(Items stored from a collection)

----------------------------------------

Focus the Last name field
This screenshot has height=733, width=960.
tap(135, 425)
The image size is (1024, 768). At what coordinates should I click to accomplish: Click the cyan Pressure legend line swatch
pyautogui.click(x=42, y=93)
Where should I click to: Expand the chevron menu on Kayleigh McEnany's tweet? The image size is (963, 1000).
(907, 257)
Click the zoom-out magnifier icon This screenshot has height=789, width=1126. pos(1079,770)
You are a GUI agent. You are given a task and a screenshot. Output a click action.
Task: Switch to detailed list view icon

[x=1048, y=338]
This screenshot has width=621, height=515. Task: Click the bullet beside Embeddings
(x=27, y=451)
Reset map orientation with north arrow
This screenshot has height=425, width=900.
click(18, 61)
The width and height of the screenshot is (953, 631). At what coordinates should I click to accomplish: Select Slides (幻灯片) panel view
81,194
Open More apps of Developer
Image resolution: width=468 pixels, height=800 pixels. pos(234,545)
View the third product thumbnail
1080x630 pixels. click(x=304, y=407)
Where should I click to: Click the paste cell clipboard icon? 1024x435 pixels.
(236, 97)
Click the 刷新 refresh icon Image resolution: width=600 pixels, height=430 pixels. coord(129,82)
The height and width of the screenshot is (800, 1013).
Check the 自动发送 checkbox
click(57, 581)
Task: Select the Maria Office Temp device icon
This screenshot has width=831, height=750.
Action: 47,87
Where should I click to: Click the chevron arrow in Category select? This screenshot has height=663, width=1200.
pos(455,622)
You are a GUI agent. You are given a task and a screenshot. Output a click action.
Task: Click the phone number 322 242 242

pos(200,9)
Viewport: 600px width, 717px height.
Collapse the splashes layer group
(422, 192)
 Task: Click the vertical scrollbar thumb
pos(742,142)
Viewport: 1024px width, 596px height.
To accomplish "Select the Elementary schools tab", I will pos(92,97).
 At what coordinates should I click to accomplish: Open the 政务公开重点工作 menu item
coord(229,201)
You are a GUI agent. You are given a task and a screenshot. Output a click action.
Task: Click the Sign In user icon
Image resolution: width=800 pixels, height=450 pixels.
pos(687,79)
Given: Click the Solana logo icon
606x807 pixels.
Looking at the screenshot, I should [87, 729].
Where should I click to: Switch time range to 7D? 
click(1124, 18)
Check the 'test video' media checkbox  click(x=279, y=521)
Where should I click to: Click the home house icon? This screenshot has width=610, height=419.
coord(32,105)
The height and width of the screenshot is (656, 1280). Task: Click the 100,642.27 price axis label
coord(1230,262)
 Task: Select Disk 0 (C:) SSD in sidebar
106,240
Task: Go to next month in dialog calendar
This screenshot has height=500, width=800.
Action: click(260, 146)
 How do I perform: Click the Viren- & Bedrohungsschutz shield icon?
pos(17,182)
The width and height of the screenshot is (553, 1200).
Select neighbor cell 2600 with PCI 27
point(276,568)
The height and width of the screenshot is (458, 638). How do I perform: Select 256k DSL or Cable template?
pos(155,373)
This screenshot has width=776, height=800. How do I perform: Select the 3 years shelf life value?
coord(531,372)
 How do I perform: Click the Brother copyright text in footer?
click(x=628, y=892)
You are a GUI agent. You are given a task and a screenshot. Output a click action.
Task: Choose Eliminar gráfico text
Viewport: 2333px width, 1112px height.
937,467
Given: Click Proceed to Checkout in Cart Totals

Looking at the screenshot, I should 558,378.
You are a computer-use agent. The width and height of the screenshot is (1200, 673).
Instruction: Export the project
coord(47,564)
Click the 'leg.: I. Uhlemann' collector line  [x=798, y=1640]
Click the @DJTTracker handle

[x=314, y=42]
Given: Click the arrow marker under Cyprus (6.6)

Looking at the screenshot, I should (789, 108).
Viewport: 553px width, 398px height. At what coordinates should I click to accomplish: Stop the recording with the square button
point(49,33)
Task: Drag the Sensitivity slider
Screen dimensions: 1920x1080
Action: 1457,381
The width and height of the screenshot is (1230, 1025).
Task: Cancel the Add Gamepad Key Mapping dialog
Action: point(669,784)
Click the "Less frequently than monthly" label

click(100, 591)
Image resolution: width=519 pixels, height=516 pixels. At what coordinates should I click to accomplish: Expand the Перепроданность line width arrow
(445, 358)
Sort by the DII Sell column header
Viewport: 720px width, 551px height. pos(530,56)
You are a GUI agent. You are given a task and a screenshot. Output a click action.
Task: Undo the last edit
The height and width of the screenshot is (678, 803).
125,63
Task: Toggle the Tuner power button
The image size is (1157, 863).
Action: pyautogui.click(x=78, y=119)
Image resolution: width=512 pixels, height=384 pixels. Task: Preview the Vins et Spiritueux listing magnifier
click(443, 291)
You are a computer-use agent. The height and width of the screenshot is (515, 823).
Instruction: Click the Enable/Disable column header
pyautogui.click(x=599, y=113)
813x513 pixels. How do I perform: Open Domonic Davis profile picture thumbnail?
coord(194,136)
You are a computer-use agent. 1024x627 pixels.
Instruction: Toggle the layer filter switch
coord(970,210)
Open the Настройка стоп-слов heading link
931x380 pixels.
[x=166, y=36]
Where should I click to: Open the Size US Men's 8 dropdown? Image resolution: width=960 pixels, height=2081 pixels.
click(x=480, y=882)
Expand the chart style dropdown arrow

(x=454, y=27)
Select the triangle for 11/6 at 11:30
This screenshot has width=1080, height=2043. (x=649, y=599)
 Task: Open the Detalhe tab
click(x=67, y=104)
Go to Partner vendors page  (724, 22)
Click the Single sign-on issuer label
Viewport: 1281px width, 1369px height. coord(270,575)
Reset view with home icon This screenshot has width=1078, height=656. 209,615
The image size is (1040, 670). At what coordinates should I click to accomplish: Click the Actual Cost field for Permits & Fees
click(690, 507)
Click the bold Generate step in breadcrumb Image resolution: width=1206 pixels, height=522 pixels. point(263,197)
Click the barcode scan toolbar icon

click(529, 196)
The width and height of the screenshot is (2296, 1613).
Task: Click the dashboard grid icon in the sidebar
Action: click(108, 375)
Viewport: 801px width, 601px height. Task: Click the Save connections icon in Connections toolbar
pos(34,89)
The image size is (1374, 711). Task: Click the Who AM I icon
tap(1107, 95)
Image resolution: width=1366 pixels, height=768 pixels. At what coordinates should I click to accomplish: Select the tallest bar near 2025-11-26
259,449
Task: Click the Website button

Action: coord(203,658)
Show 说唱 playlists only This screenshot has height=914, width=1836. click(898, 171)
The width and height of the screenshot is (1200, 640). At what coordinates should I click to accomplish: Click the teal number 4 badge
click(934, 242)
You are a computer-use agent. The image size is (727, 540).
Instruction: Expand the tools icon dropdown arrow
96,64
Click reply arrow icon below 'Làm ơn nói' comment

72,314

----------------------------------------

*PROBLEM TO SOLVE*.
Copy out the data word for word, from the very first line down to and including the line containing "pos(455,622)".

*ANSWER BELOW*.
Focus the Last name field
This screenshot has height=733, width=960.
tap(135, 425)
The image size is (1024, 768). At what coordinates should I click to accomplish: Click the cyan Pressure legend line swatch
pyautogui.click(x=42, y=93)
Where should I click to: Expand the chevron menu on Kayleigh McEnany's tweet? The image size is (963, 1000).
(907, 257)
Click the zoom-out magnifier icon This screenshot has height=789, width=1126. pos(1079,770)
You are a GUI agent. You are given a task and a screenshot. Output a click action.
Task: Switch to detailed list view icon

[x=1048, y=338]
This screenshot has width=621, height=515. Task: Click the bullet beside Embeddings
(x=27, y=451)
Reset map orientation with north arrow
This screenshot has height=425, width=900.
click(18, 61)
The width and height of the screenshot is (953, 631). At what coordinates should I click to accomplish: Select Slides (幻灯片) panel view
81,194
Open More apps of Developer
Image resolution: width=468 pixels, height=800 pixels. pos(234,545)
View the third product thumbnail
1080x630 pixels. click(x=304, y=407)
Where should I click to: Click the paste cell clipboard icon? 1024x435 pixels.
(236, 97)
Click the 刷新 refresh icon Image resolution: width=600 pixels, height=430 pixels. coord(129,82)
The height and width of the screenshot is (800, 1013).
Check the 自动发送 checkbox
click(57, 581)
Task: Select the Maria Office Temp device icon
This screenshot has width=831, height=750.
Action: 47,87
Where should I click to: Click the chevron arrow in Category select? This screenshot has height=663, width=1200.
pos(455,622)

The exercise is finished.